Forum des Bundes der Energieverbraucher

Autor Thema: Wie weiter nach dem Gaspreisurteil - BGH, Urteil v. 13.06.2007 - VIII ZR 36/06  (Gelesen 20954 mal)

0 Mitglieder und 1 Gast betrachten dieses Thema.

Offline eislud

  • Forenmitglied
  • Beiträge: 737
  • Karma: +0/-0
@all

Der Kläger muss doch nun irgendwann die zurückbehaltenen Zahlungen an den Gasversorger leisten. Andere empfehlenswerte Möglichkeiten hat er doch nicht mehr, oder?

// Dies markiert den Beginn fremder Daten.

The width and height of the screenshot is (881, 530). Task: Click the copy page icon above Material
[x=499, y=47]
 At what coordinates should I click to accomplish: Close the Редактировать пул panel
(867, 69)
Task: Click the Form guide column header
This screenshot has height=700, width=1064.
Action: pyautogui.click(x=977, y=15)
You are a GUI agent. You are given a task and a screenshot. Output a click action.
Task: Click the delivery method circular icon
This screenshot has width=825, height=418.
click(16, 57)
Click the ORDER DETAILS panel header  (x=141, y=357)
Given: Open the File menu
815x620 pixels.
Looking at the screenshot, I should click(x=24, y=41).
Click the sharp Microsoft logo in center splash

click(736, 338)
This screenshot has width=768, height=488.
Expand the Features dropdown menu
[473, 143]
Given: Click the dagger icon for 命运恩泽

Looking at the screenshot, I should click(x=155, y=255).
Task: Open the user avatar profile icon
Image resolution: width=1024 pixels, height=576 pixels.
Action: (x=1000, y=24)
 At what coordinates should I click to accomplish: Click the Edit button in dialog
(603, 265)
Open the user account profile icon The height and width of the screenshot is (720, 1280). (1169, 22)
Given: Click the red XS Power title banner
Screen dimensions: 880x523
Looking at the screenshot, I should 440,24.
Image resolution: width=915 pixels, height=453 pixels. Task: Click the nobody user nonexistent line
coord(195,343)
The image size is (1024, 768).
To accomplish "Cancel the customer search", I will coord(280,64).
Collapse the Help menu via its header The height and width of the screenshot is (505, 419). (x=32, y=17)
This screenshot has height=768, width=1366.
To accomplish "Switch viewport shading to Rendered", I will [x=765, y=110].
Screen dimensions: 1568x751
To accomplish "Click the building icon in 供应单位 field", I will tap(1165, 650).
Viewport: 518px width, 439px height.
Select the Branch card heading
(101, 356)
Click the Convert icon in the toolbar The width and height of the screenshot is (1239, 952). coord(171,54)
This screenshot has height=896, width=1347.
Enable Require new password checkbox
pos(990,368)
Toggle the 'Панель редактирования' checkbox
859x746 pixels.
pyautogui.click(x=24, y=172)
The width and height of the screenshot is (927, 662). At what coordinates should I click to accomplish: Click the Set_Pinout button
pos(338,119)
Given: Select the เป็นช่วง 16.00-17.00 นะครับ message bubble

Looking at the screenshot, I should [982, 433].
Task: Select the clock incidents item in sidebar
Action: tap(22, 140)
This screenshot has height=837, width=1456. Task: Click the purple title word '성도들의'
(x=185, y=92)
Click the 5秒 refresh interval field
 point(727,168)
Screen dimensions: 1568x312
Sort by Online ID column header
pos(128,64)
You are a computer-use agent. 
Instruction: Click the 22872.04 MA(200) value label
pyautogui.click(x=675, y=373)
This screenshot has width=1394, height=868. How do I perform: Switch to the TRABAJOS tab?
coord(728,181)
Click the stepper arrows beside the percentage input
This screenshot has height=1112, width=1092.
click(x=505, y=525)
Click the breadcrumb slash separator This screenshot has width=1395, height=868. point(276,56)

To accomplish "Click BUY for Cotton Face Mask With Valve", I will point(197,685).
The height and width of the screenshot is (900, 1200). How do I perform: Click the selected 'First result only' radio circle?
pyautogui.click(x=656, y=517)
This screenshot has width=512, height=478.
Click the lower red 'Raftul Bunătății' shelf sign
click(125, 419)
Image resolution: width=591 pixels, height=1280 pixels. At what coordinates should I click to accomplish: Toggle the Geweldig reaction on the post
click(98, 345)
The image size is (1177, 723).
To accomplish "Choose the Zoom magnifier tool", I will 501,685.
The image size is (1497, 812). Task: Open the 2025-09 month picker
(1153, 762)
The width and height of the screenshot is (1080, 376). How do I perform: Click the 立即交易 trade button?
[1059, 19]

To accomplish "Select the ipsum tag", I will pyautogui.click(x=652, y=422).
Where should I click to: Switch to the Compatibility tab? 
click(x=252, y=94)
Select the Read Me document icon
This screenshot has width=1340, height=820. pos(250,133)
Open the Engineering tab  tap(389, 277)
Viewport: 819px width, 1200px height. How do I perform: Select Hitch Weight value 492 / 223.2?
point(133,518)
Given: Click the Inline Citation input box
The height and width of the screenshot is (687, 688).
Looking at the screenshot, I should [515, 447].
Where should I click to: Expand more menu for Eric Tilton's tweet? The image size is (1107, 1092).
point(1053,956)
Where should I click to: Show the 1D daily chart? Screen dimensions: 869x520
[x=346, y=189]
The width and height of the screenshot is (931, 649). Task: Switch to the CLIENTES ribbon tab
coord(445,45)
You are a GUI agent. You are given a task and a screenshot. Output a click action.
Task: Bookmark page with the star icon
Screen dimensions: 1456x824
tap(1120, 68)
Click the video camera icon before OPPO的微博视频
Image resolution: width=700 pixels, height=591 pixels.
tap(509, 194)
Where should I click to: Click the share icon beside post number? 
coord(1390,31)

Kann er nicht vielleicht anschließend eine Rückforderungsklage gegen den Gasversorger anstreben? Diesmal dann vielleicht unter Berücksichtigung des Gesamtpreises. Es würde sich ja dann um einen neuen Angriffspunkt handeln. Die Rechnungen aus 2004 und folgende dürften ja auch noch nicht verjährt sein.

Gruss
eislud

Offline ESG-Rebell

  • Forenmitglied
  • Beiträge: 615
  • Karma: +2/-0
  • Geschlecht: Männlich
Zitat
Original von eislud
Der Kläger muss doch nun irgendwann die zurückbehaltenen Zahlungen an den Gasversorger leisten.
Nicht wenn Verjährung oder Verwirkung eingetreten ist.

Zitat
Original von eislud
Kann er nicht vielleicht anschließend eine Rückforderungsklage gegen den Gasversorger anstreben?
Kann er - ist aber nahezu aussichtlos aufgrund der Beweislast.

Sehr genaue Auskünfte zu obigen Fragen gibts im Forum Grundsatzfragen.

Dort bitte nach den Stichwörtern Verjährung,  Verwirkung, Rückforderungsklage und Autor RR-E-ft suchen.

Gruss,
ESG-Rebell

Offline eislud

  • Forenmitglied
  • Beiträge: 737
  • Karma: +0/-0
@ESG-Rebell, danke für die Antworten.

Zitat
Nicht wenn Verjährung oder Verwirkung eingetreten ist.
Meine Fragen beziehen sich ausschließlich auf das BGH Urteil v. 13.06.2007 - VIII ZR 36/06, das hier Thema ist.
Der Kläger hat vor dem BGH verloren, muss dann doch also seine zurückbehaltenen Zahlungen an den Versorger leisten.
Eine Verjährung oder Verwirkung der Gasrechnungen ist hier ja nicht mehr relevant, es gibt ja ein Urteil.

Zitat
Kann er - ist aber nahezu aussichtlos aufgrund der Beweislast.
Auch bei Rückforderungsprozessen obliegt die Beweislast dem Gasversorger.


@All

Es geht mir eigentlich um die Frage, ob genau dieser Kläger trotz letzinstanzlich verlorener Klage vor dem BGH, eine weitere Klage, eben einen Rückforderungsprozess, führen darf. Quasi, ob eine solche Klage zulässig wäre, schließlich ist ein ähnliches Thema, eben des Klägers Feststellungsklage, schon mal vor Gericht behandelt worden.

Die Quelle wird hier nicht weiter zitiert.